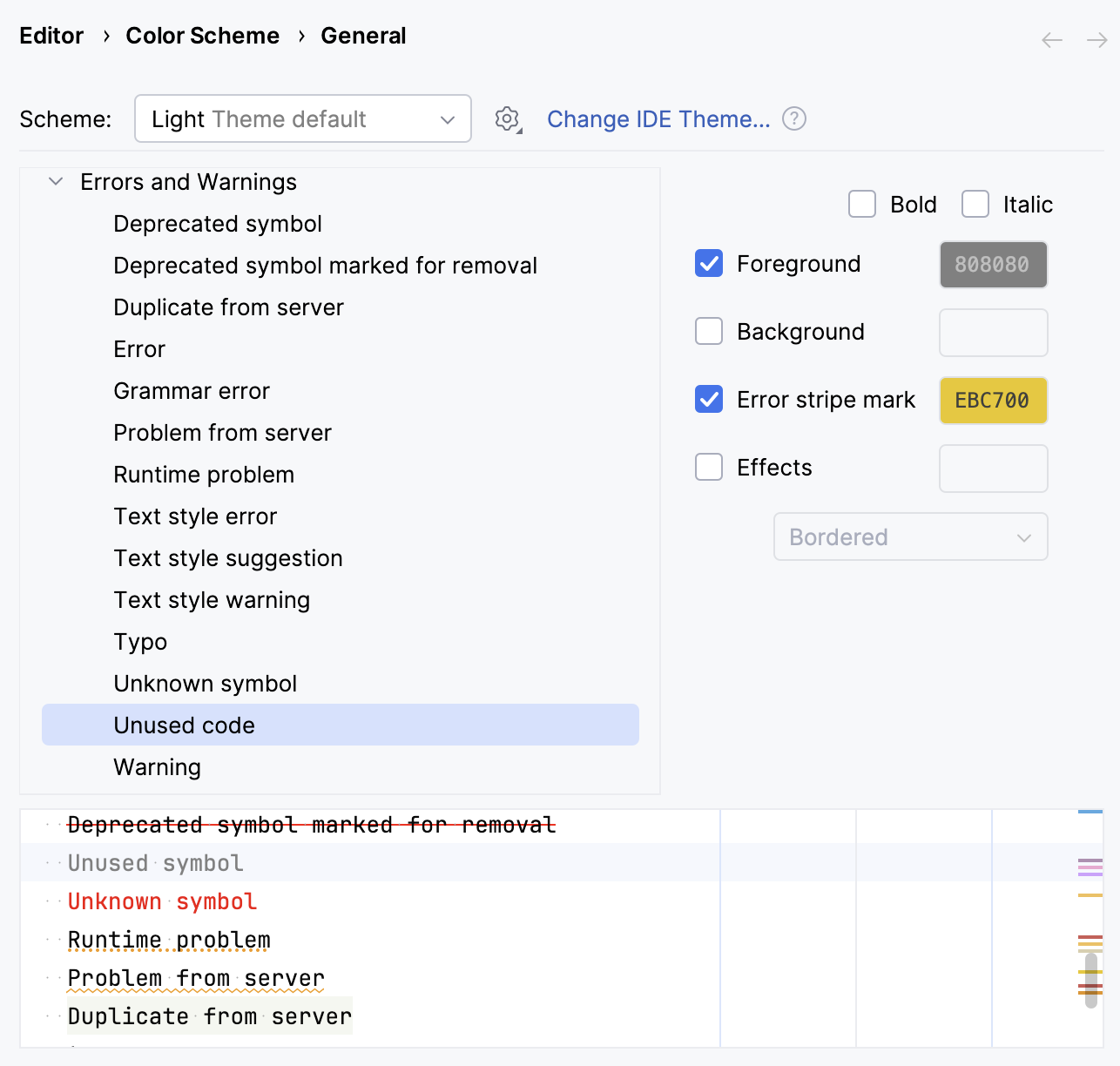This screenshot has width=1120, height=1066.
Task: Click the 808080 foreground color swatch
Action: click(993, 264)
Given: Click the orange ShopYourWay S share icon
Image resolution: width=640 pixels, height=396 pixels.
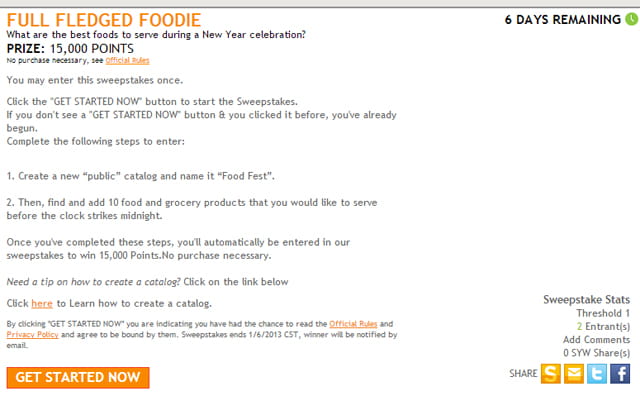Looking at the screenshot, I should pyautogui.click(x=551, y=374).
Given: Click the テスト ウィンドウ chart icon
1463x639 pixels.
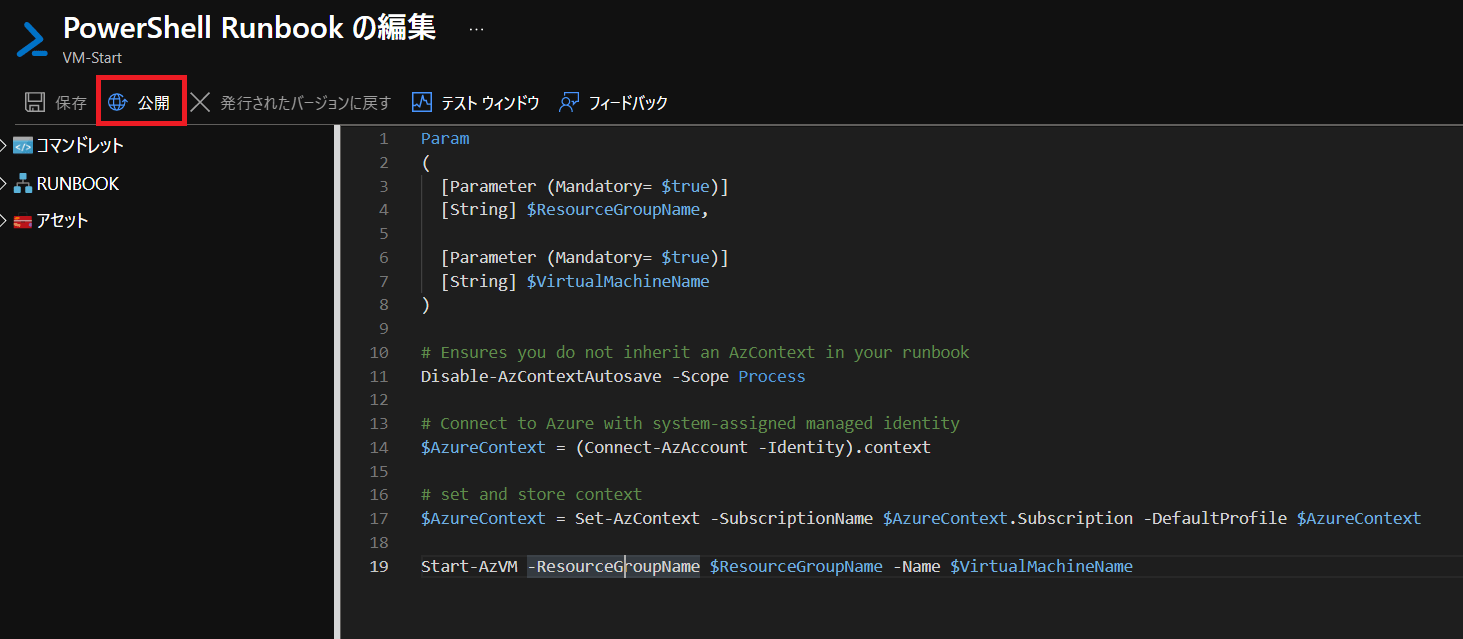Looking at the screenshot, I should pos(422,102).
----------
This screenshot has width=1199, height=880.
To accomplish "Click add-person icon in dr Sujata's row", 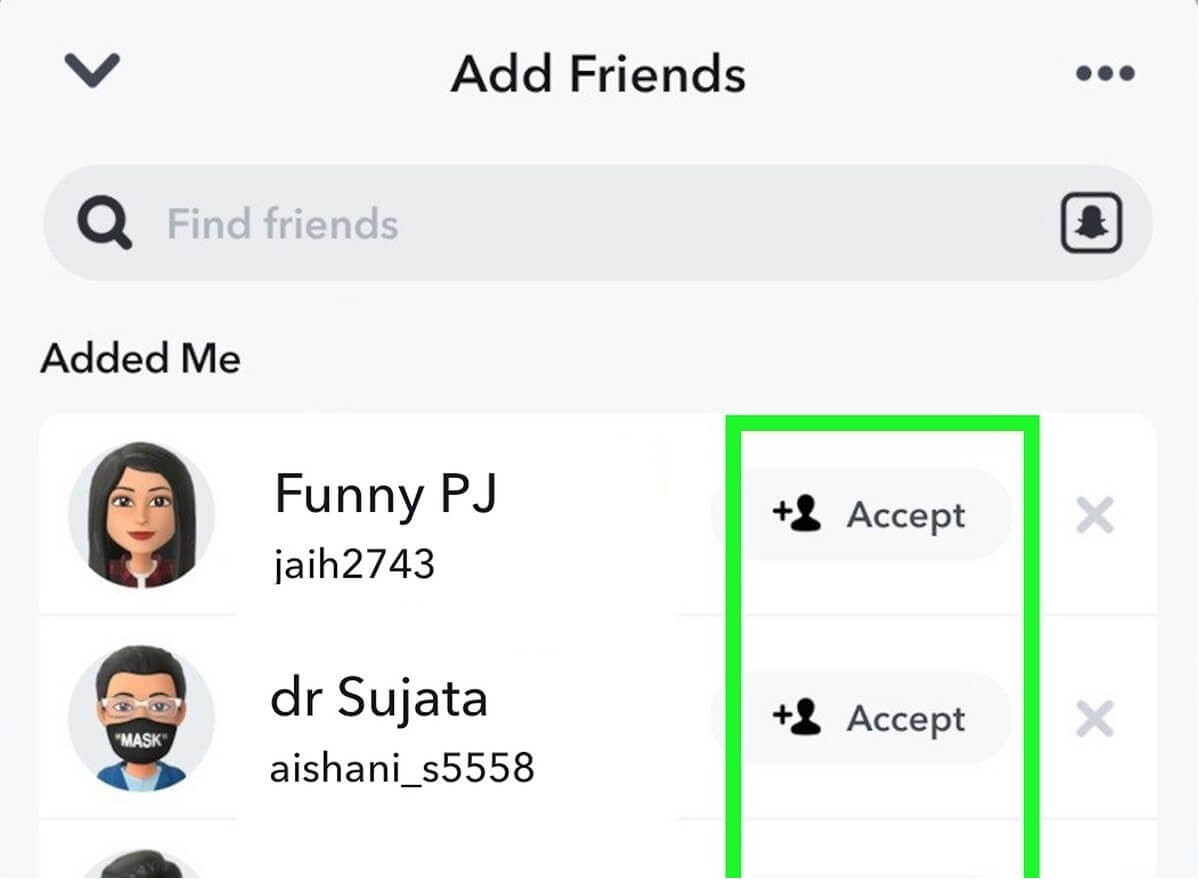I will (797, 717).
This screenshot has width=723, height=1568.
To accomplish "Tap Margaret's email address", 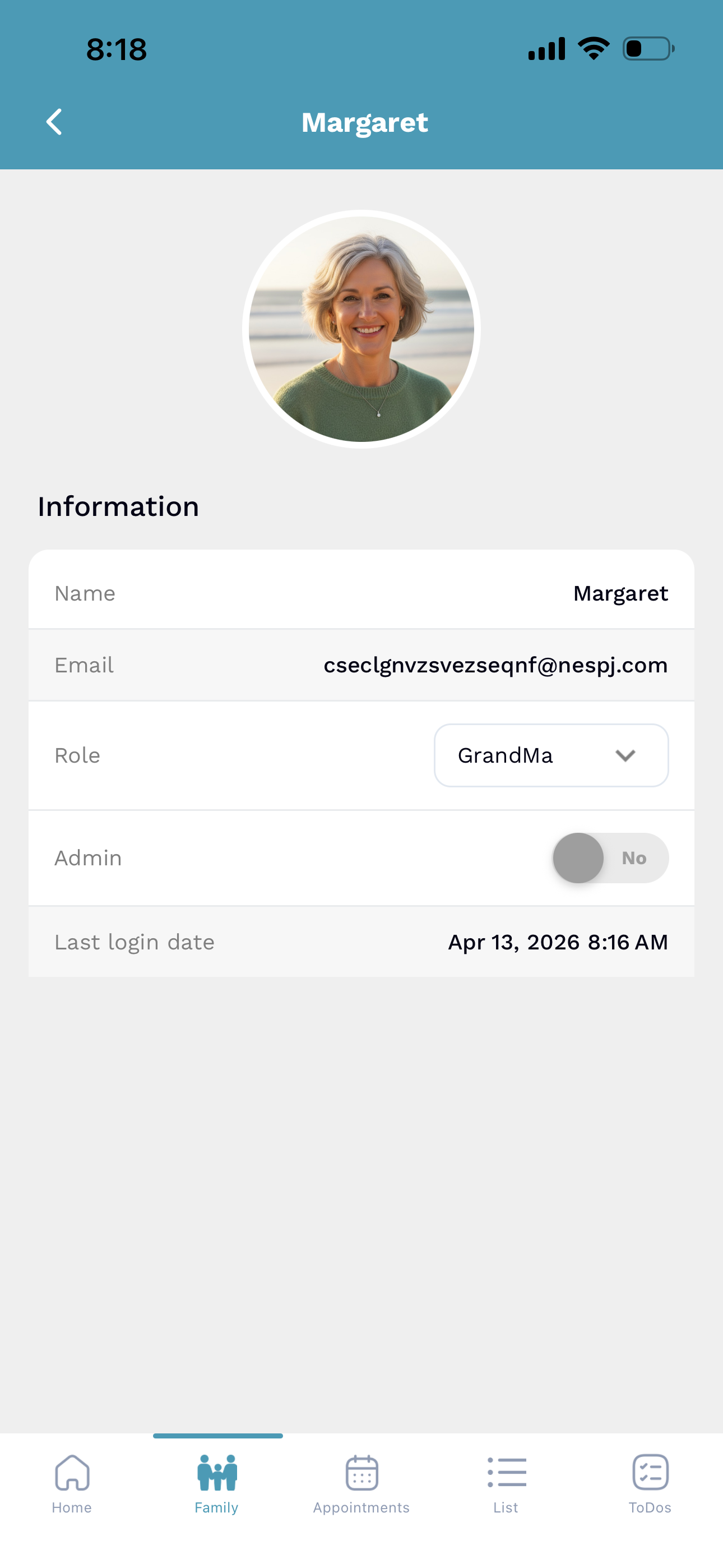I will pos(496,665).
----------
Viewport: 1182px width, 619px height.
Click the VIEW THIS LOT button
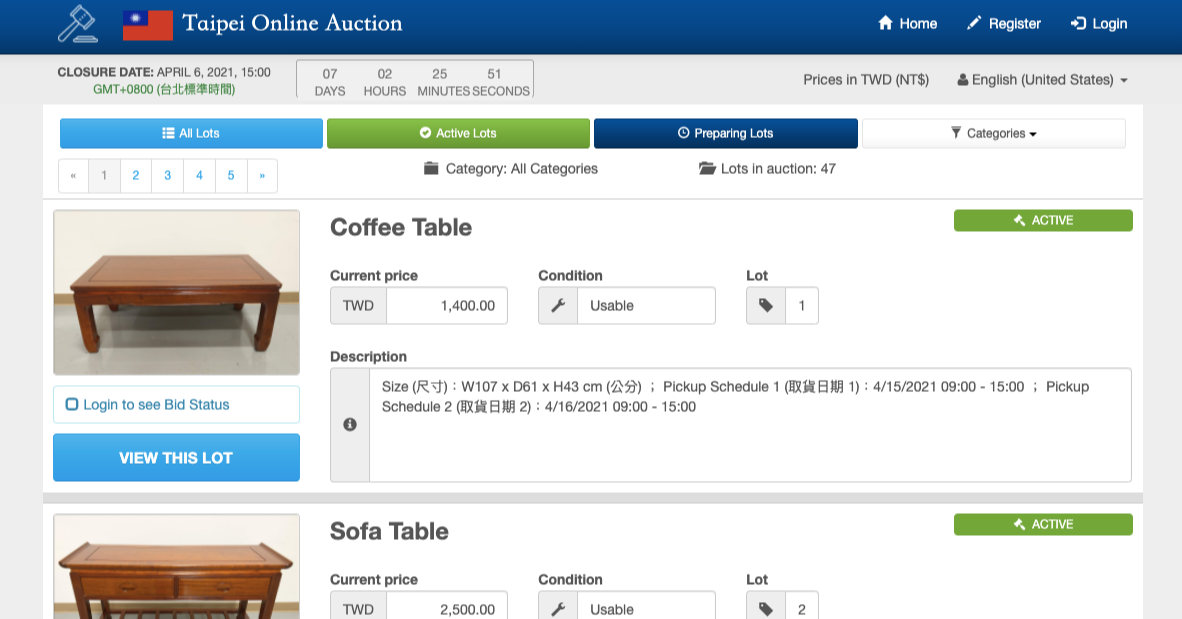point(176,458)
----------
■ REQUIREMENT: When the string "Given" appears in a line of the records above, that line is to be copied.

■ EXPECTED ANSWER:
Given: Click the orange ShopYourWay S share icon
Given: Click the テスト ウィンドウ chart icon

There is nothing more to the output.